Lokamma was a kitchen worker at the Ashram.

I happened to meet Thenamma (a kitchen help at the Ashram), who had been to Sri Ramanasramam. Her accounts of Sri Ramana’s life and teachings ignited in me a longing to visit him. My family members were dead against my going there and this began to affect my health. At last, the long-denied consent was given and I went to the Ashram with a group of pilgrims.

By a mere look, Bhagavan transmitted his power. I could feel it coursing through my veins. With eyes brimming with tears of happiness, I kept looking at Bhagavan, who asked Muruganar, “Is she the one about whom Thenamma was talking?”After a week, while returning, I said, “Bhagavan, I have none to call mine except you. Please bless me so that I may always remain in your proximity.” Just then Mumganar came in and Bhagavan asked him to read out Upadesa Saaram to me. I begged for a copy, which I got.

Gradually, I became a regular visitor. I used to assist in the kitchen. One day I was to cook some dhal and curry. I came early in the morning so as to have some more time. But Bhagavan was quicker than me. He told me that the dhal was ready and I have to prepare only the curry. Bhagavan asked Thenamma what she was doing, and finding that she was preparing special food for a lady having her menses, he got annoyed and said, “Why should she eat food cooked separately? Make no differences, serve her the food you have prepared for all.”

After the evening meal, Bhagavan asked me whether the lady was given the common food. As I was assuring him about it, the Ashram manager came near and told me in whispers that in case someone else asked me what food was served to ladies during their period I should say that separate food is prepared for them. Bhagavan overheard the manager and scolded him, “Why do you ask her to tell lies? The Ashram gives food to all and makes no difference. There are no untouchables here.
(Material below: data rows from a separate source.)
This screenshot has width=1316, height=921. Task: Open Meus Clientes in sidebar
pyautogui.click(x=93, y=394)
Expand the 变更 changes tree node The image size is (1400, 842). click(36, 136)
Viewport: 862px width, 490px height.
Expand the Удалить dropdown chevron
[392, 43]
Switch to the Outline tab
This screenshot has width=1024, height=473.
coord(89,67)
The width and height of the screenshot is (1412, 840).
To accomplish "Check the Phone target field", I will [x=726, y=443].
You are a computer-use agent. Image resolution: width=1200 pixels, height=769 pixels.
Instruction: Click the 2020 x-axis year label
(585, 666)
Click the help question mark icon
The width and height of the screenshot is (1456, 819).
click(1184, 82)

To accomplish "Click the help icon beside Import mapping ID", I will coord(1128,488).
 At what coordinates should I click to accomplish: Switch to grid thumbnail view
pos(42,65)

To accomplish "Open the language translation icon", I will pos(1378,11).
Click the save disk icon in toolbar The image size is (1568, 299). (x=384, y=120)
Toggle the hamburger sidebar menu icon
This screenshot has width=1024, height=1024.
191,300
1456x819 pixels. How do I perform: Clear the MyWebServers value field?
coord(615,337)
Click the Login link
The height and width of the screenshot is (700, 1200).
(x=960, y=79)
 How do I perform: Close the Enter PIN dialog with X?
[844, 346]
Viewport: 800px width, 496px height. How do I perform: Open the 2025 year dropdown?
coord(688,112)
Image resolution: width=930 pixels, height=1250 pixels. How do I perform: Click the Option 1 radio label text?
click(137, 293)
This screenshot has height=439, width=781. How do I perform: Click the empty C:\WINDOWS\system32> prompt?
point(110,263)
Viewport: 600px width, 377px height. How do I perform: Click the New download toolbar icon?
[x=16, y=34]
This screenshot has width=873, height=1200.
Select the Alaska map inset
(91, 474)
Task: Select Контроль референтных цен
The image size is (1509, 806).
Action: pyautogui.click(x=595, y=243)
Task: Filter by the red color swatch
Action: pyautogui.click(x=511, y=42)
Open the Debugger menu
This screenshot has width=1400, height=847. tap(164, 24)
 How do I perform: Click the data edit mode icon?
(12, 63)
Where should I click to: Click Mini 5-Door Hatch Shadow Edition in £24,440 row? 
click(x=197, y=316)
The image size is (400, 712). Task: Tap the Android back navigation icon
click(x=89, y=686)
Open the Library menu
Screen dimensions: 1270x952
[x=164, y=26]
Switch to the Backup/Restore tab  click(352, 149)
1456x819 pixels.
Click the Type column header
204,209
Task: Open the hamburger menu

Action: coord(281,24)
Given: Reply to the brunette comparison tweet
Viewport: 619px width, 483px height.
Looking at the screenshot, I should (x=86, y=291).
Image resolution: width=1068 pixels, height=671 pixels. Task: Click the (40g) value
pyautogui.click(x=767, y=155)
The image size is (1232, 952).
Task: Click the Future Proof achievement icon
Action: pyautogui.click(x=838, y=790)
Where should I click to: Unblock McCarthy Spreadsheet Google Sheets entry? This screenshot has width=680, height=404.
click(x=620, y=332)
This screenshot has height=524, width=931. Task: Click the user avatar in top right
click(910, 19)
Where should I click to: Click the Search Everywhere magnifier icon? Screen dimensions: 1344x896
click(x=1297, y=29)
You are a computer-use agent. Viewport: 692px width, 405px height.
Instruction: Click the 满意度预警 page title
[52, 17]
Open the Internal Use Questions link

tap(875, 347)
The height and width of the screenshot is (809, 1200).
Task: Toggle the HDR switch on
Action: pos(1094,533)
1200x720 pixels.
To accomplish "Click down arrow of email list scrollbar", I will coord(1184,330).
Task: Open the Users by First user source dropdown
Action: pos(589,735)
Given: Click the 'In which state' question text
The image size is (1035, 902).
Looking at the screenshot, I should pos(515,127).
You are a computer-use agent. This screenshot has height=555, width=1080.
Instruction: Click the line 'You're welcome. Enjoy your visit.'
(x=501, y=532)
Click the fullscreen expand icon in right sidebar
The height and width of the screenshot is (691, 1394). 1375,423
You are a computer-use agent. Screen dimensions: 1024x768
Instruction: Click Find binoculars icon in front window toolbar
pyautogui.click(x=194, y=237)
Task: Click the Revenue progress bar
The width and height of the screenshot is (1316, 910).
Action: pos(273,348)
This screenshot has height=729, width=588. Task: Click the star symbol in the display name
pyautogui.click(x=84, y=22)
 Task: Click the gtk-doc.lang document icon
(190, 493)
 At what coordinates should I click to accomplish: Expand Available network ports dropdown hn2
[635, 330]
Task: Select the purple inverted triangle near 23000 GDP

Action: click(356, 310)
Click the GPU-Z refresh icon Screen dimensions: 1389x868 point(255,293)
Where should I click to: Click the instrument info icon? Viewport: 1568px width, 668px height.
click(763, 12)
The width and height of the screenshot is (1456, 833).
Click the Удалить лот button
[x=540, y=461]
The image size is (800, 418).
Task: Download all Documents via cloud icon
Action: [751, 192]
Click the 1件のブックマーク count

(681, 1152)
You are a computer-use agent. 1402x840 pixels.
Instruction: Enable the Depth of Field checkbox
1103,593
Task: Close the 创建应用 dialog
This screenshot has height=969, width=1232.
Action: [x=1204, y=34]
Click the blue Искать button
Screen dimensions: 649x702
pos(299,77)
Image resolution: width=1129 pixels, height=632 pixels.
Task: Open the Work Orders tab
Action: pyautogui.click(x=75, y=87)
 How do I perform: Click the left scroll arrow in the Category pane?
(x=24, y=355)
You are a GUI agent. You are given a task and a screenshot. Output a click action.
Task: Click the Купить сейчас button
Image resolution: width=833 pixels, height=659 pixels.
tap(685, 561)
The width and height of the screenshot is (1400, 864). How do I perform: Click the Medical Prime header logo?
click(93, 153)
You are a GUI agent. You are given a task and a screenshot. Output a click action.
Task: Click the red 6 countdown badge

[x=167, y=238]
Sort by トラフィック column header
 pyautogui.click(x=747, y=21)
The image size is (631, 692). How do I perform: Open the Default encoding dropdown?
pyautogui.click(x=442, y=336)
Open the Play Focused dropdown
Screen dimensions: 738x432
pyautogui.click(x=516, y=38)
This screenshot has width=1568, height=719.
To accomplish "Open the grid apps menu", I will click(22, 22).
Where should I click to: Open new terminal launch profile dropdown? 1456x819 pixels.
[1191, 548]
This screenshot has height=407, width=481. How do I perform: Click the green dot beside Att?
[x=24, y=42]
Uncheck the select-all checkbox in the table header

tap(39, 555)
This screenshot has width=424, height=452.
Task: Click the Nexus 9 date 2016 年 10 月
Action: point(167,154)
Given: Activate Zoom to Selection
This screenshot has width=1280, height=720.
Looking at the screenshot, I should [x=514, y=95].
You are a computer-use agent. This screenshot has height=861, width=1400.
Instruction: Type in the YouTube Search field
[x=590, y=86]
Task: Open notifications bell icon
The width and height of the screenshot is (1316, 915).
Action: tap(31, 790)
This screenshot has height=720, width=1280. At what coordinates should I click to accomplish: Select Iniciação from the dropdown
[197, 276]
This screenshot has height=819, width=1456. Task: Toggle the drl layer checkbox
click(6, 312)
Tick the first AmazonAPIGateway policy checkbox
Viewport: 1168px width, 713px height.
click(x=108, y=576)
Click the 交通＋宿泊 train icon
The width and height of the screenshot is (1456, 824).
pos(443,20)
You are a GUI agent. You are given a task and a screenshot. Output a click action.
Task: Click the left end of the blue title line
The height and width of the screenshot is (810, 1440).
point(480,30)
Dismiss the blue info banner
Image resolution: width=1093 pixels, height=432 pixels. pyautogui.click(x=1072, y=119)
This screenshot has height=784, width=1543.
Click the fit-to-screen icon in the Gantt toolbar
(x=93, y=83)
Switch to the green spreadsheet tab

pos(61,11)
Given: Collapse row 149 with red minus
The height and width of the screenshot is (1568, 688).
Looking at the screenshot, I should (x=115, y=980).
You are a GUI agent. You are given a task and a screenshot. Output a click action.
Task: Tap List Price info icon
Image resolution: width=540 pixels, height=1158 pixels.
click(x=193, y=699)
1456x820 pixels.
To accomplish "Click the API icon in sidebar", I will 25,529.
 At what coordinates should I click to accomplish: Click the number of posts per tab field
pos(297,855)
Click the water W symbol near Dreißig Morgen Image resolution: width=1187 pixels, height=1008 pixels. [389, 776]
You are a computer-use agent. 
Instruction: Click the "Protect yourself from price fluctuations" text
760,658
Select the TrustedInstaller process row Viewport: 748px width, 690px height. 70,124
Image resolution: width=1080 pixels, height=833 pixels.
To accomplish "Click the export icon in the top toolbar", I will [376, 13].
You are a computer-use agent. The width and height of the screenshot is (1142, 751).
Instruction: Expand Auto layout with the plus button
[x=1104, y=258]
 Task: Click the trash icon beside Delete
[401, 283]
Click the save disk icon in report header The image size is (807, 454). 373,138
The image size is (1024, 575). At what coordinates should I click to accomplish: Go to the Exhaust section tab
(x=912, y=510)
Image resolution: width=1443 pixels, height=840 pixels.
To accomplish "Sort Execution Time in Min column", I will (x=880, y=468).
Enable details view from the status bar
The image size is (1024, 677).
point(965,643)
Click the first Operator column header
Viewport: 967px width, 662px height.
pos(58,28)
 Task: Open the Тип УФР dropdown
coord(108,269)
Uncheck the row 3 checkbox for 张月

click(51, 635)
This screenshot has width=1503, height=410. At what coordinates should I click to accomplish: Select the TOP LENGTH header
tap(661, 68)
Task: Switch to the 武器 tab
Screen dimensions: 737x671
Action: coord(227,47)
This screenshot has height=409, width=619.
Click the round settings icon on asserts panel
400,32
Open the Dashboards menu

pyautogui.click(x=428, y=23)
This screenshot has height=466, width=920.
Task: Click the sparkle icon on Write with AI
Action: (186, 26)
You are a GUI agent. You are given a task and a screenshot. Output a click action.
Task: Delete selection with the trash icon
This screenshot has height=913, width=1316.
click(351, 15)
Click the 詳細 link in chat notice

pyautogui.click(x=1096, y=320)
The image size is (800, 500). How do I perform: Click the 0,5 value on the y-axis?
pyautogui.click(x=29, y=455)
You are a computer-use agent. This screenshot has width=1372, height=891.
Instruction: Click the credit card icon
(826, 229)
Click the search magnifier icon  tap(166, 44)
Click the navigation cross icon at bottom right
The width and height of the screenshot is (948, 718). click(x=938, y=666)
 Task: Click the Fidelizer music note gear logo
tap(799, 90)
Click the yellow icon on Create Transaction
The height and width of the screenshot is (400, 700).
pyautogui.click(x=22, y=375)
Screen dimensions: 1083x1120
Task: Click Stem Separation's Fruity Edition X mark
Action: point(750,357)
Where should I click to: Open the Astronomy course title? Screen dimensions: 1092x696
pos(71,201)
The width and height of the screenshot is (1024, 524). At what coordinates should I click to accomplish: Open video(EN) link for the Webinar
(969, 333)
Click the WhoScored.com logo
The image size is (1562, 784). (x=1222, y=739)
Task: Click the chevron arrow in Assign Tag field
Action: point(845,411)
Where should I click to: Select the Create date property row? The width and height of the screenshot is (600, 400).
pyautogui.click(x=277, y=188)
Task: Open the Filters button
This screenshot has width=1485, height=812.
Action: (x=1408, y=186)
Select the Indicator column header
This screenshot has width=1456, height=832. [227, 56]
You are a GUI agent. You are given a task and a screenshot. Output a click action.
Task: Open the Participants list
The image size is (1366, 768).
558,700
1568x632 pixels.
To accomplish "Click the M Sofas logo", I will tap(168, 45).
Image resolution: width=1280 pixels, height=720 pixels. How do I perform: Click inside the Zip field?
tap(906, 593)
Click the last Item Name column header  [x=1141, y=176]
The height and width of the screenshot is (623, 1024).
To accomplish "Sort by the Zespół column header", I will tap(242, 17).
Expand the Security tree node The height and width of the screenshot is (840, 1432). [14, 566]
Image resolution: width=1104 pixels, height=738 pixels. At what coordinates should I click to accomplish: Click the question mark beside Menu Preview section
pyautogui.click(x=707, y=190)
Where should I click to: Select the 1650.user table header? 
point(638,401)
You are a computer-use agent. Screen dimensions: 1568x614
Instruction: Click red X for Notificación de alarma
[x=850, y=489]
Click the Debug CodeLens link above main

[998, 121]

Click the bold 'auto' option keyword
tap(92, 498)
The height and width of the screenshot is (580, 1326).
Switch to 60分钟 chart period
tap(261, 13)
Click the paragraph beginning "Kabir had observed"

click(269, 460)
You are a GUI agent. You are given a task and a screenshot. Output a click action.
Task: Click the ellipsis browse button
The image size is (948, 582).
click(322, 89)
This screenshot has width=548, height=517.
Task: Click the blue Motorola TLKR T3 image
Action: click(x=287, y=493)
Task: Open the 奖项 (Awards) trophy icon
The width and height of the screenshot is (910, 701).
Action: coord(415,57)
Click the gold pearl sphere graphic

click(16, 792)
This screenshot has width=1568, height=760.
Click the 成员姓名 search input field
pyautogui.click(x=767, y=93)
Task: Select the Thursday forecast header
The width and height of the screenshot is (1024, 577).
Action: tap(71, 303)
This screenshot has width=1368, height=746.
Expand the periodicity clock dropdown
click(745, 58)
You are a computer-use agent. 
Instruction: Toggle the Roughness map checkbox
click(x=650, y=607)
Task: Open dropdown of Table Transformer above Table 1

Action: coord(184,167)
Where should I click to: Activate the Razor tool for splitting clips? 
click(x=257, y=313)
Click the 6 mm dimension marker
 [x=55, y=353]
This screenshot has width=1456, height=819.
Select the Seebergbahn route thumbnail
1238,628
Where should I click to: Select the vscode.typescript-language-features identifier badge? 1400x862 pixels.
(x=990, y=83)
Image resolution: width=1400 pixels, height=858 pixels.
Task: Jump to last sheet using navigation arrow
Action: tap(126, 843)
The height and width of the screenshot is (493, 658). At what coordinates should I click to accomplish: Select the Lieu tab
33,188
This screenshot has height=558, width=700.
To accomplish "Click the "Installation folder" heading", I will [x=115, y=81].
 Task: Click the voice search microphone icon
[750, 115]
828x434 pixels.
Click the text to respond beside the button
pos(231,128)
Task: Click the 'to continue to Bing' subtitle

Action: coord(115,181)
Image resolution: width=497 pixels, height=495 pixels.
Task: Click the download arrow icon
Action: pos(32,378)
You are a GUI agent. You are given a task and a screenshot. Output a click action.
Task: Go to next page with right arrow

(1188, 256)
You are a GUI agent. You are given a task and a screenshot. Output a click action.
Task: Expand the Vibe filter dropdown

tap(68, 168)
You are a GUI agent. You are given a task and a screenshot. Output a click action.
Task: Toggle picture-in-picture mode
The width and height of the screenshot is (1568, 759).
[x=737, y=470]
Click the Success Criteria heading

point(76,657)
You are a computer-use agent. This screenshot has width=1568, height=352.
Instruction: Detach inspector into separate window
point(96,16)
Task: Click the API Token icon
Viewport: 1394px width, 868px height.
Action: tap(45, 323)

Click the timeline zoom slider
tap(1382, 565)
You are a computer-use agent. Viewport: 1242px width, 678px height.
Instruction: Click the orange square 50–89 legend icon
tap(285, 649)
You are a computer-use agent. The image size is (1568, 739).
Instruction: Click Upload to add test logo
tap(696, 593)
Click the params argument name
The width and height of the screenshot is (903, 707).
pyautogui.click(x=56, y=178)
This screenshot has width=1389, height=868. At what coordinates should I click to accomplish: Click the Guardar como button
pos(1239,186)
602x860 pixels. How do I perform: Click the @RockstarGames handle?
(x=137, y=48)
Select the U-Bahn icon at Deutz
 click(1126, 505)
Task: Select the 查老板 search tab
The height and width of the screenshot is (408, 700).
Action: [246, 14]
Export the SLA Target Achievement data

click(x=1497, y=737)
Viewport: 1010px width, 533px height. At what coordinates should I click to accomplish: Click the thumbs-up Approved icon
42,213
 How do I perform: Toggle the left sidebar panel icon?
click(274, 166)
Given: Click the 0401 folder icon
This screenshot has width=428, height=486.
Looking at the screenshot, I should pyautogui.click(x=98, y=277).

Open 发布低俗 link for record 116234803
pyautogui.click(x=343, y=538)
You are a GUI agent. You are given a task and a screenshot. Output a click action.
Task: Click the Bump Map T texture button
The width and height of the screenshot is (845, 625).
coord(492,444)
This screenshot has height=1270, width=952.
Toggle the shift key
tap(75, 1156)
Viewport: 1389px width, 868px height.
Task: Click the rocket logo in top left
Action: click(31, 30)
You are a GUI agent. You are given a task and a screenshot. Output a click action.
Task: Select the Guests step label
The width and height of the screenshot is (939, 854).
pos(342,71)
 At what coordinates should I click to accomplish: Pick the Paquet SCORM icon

Those who do not like it may eat elsewhere.”

He went on to add, “There used to be the same trouble with Mother at the Skandasram. Here we have menses and there we had pariahs. She would not give food to the man who brought us firewood because she was afraid of pollution! She insisted that I must eat first, then she would eat and then the woodcutter could have the remnants left on the ground outside the Ashram. I refused to eat until the man had been decently fed. At first she would not yield and would suffer, weep and and even go without food. But I was adamant; and she had to reconcile to my standpoint. What is the difference between man and man? Is it not correct to see God in all?”

We were all astounded. The rebuke, addressed to the manager, went deep into our hearts.